In Honor of my Racheli

This is my Racheli. She loves dragonflies and the color green, she loves music and to dance. She is a wonderful cook and can run a house. She is a poet and a tender heart. She is my right hand and personal assistant. She loves
G-d and His Holy Torah. She is my hero, the 'wind beneath my wings'.


Today is the 12th of Av and my oldest daughter Racheli turns 18 on the Hebrew calendar. On the regular calendar she has been 18 for over a week and a half. She is "chai" now, the numerical equivalent to the number 18 in Hebrew. 18=Chai=life.

Here is something interesting I found:

"The main thing that we can learn from 18, Chai, is the fulfillment of Torah and commandments (mitzvot), as in the verse, "V'chai bahem," "and you should live by them (mitzvot)." ... 18 (also) corresponds to the power of ratzon, ("will"), in the soul... The commandments of the Torah are the will of G-d. When a person performs a commandment, he gives G-d, as it were, nachat ruach, "pleasure," in that he performed G-d's will. Ratzon ("will") corresponds to Arich, which is also Arichut Yamim, ("long life"). This of course, corresponds to chai, 18. The long life alluded to here is in the merit of the commandments that the person performs."

It is amazing to think about this. When you become 18 you have life, a life to follow G-d, to walk in Torah. Not that you didn't prior to that but it is another level, deeper. You can do more and draw closer to Him. Eighteen is an age where you begin to really think about the future. College, family, spouses, travel, children, all seem to loom in the horizon. It is both an exciting and frightening point in life. It really is the beginning of adulthood. We do not hold by the "you are 18 now, go live your life" mentality, regardless of what the law or society says.
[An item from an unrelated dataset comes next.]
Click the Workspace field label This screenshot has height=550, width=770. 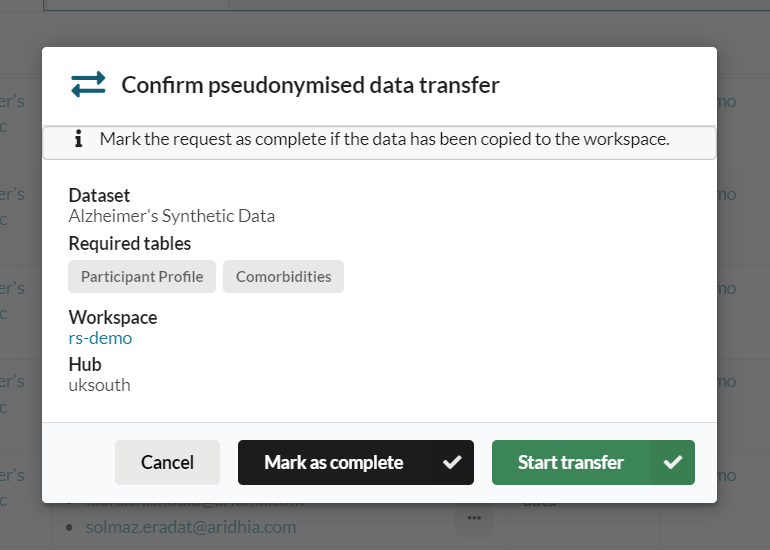coord(112,318)
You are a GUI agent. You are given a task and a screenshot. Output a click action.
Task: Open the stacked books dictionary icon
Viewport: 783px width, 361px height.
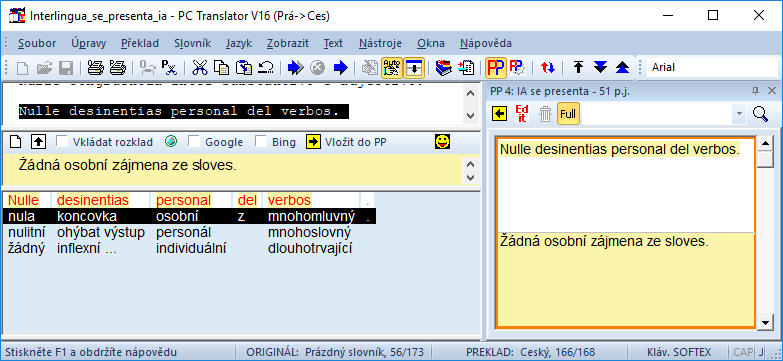[x=443, y=67]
Eighteen does not give you the magical right to run amuck or do whatever you feel like. I mean at my 30 something age I do not even have that right, do you? What is all this touted 'independence' anyway? But 18 does mean more responsibility, more expected, just like at any age. I remember when my Yaqov turned 18. I asked him what it meant to him. He told me he gets to vote now so there is responsibility in that. He can do more things without needing me to sign for it (ie. bank accounts). That made him more accountable, without the luxury of leaning on or waiting for Mama to get to it. I really enjoyed his answers. It didn't mean to him that he had to run and get his own place. It did not mean he had carte blanche to do as he pleased. It just meant he was growing up and with that came more responsibility.
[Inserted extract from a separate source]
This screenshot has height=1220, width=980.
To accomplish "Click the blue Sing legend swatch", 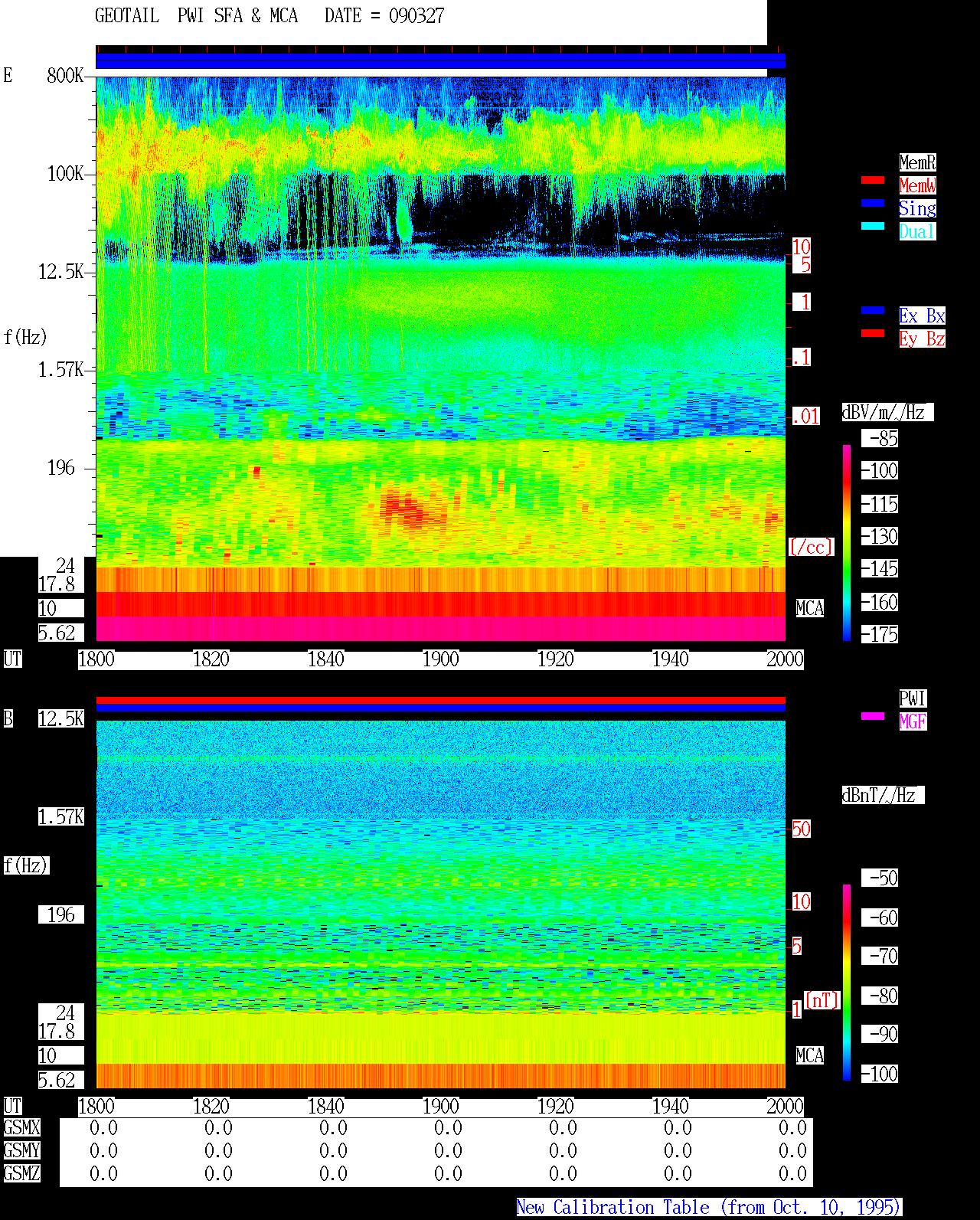I will pos(873,203).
As I look at my Racheli, I see such a beautiful woman in front on me. I see someone who always tries her best and always wants to please me. I see a woman who loves her G-d and wants to learn Torah. Last evening we were talking and she shared with me how so much makes sense to her now. Things I told her about friends and friendships, about clothing and modesty, about loving G-d and living a life of holiness. I felt humbled by what she shared with me and again wonder how I merited to have such a child. I am truly blessed.

"...our daughters are like cornerstones, crafted in palatial form...Praiseworthy is the people for whom this is so, praiseworthy is the people whose G-d is HaShem."